For DGX SuperPOD deployments with DGX RUBIN NVL8 systems, two means of cluster access are provided for end users (AI practitioners):

  • Using Slurm workload manager

  • Using Kubernetes and NVIDIA Run:ai

To support the operations, monitoring, and installation of DGX SuperPOD, the following set of control plane nodes is required:

  • Two nodes used for Base Command Manager in HA

  • Three nodes for Kubernetes services designated for administrator access

  • Three nodes for Kubernetes services designated for non-privileged user access (such as Run:ai)

  • Two nodes for Slurm login nodes

These nodes are connected as follows:

  • BCM in HA: connects to in-band and OOB networks and they are connected to each other back-to-back using a Precision Time Protocol (PTP) cable for heartbeat.

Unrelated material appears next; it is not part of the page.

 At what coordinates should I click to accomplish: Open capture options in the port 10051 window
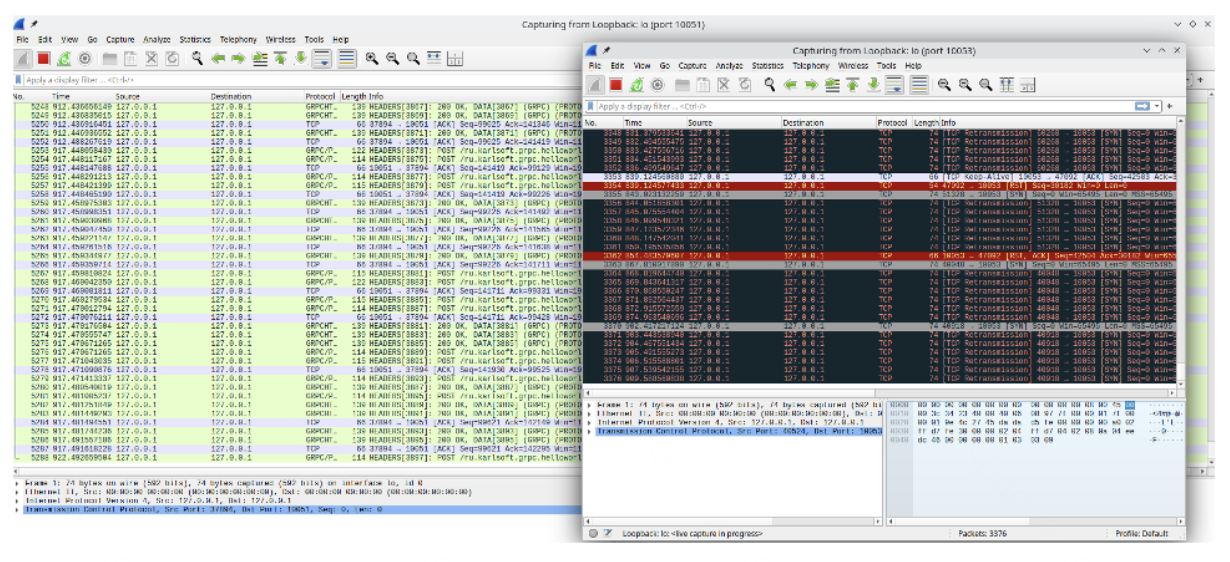[x=84, y=59]
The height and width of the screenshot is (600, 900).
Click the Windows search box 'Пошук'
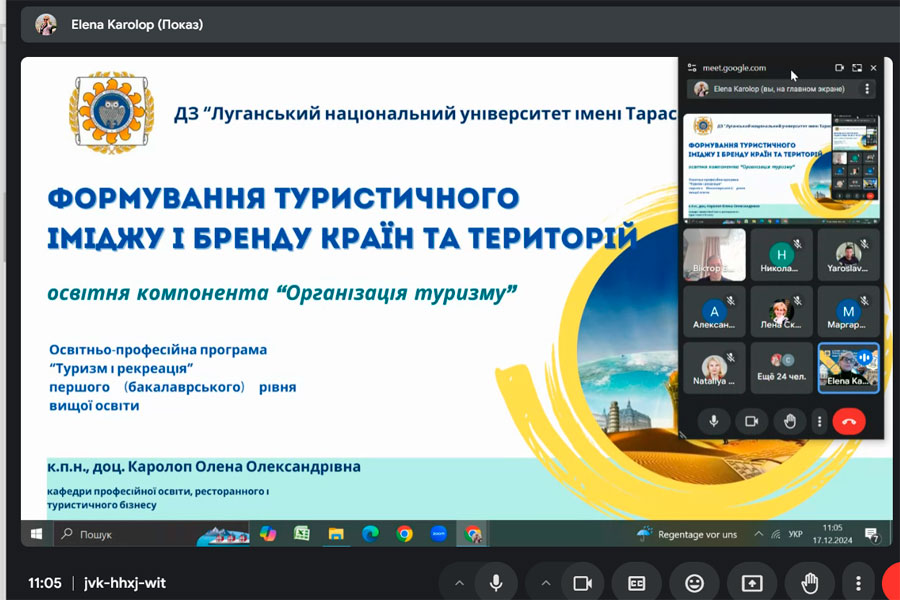pyautogui.click(x=122, y=534)
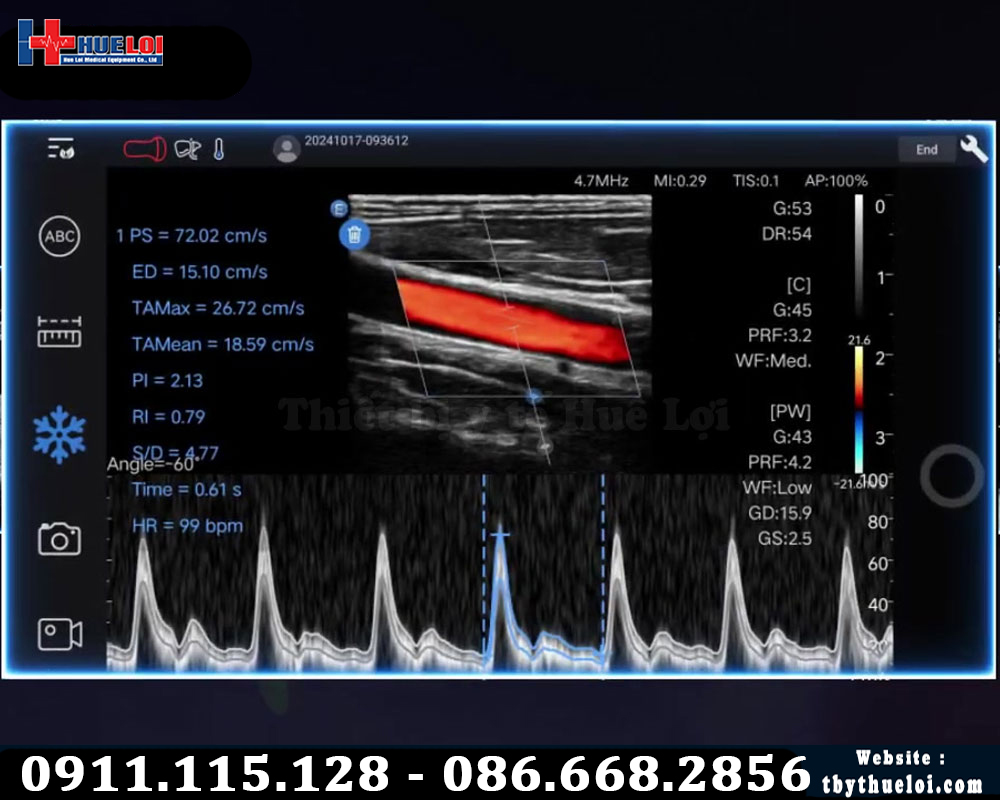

  • Admin services K8s management server: Three Nodes, connects to in-band and OOB network.

  • SLURM login nodes: Two nodes, connects to in-band and storage network.

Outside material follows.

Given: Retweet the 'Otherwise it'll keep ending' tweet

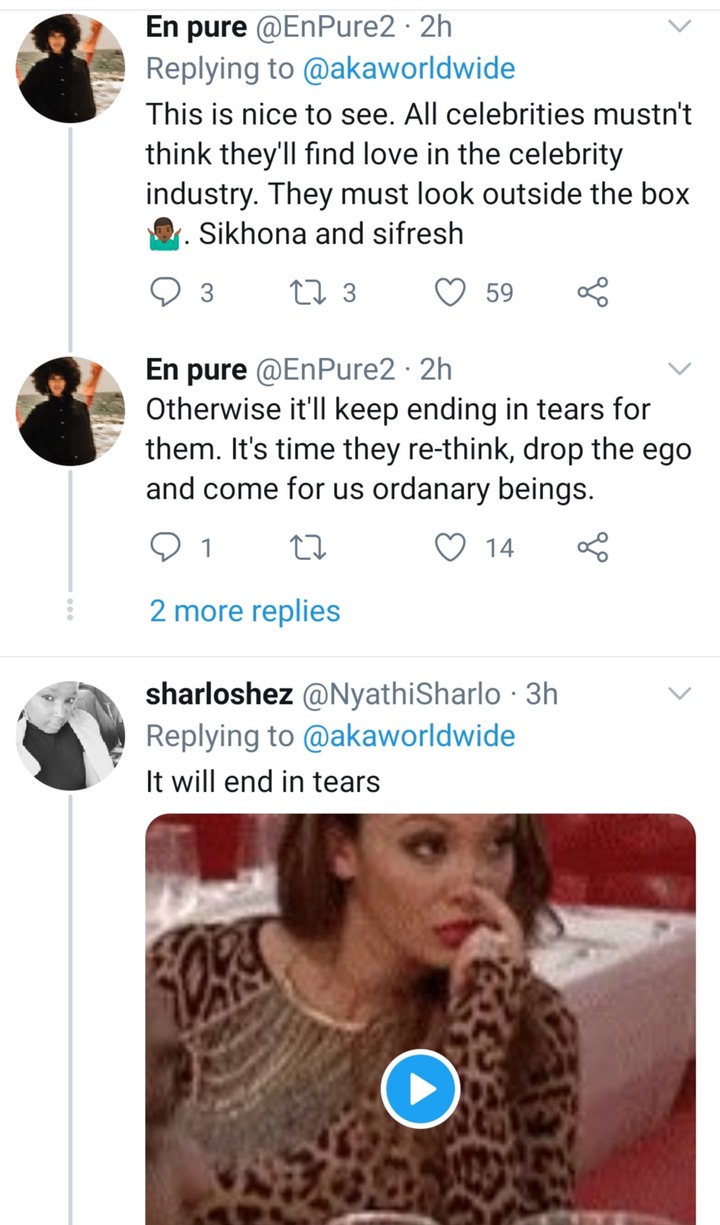Looking at the screenshot, I should pos(300,547).
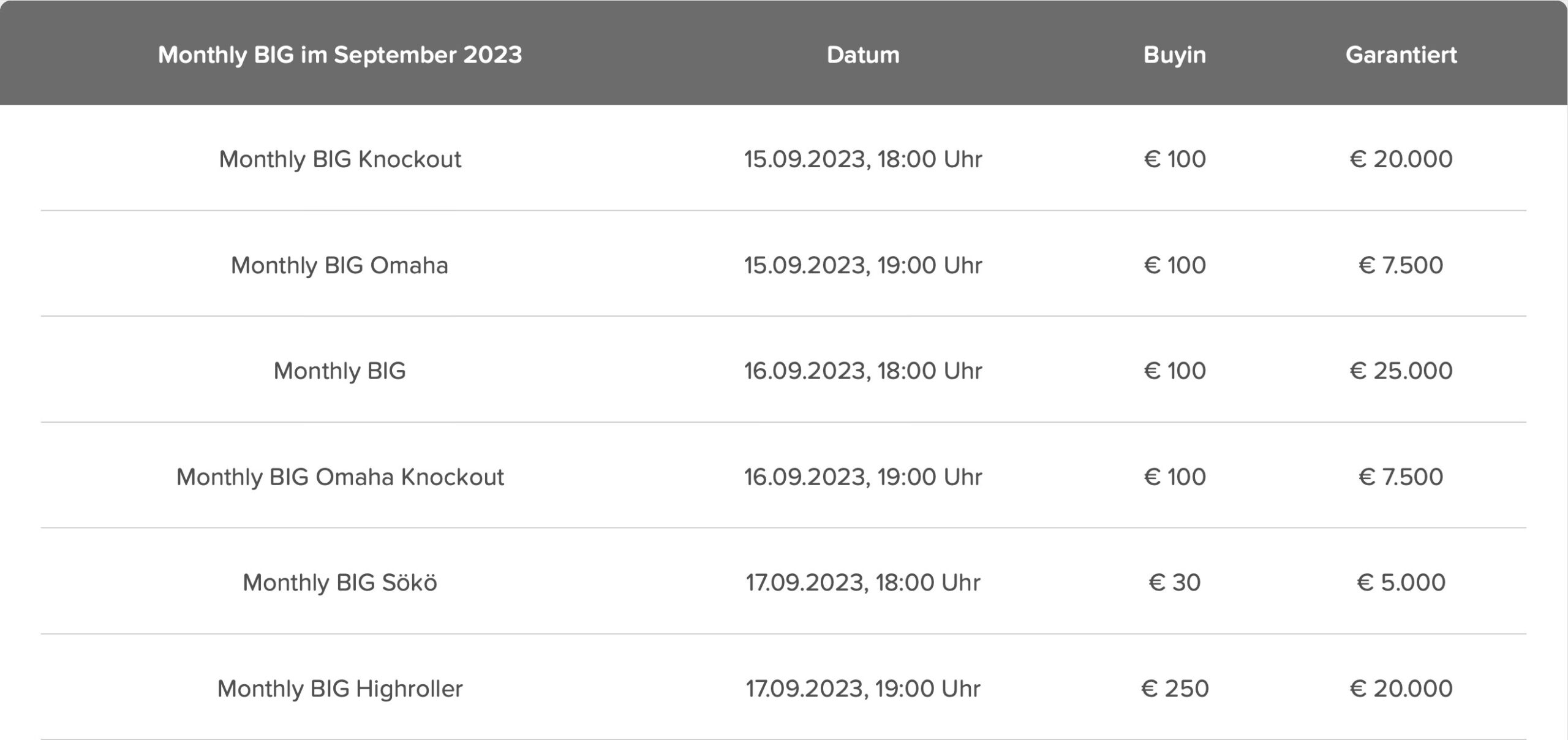Click the 17.09.2023, 19:00 Uhr date
Viewport: 1568px width, 740px height.
863,689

  • Run:ai management servers: Three nodes, connects to in-band and storage network.

  • All devices connect to OOB network using 1 GbE for IPMI and Redfish as well.

The control plane nodes shall have the following minimum configuration requirement:

  • 2x x86 (amd64) based CPU, each 32-core minimum

  • 1TB of RAM

  • 2x NVMe 7.68TB for local storage

  • 2x 960GB SSD (RAID 1) for OS

  • 1x dual port BlueField-3 or BlueField-4 DPU

  • 2x 1GbE RJ45 Ports for PTP or additional low-speed networking connectivity

  • 1GbE RJ45 BMC/IPMI/Redfish, supporting remote media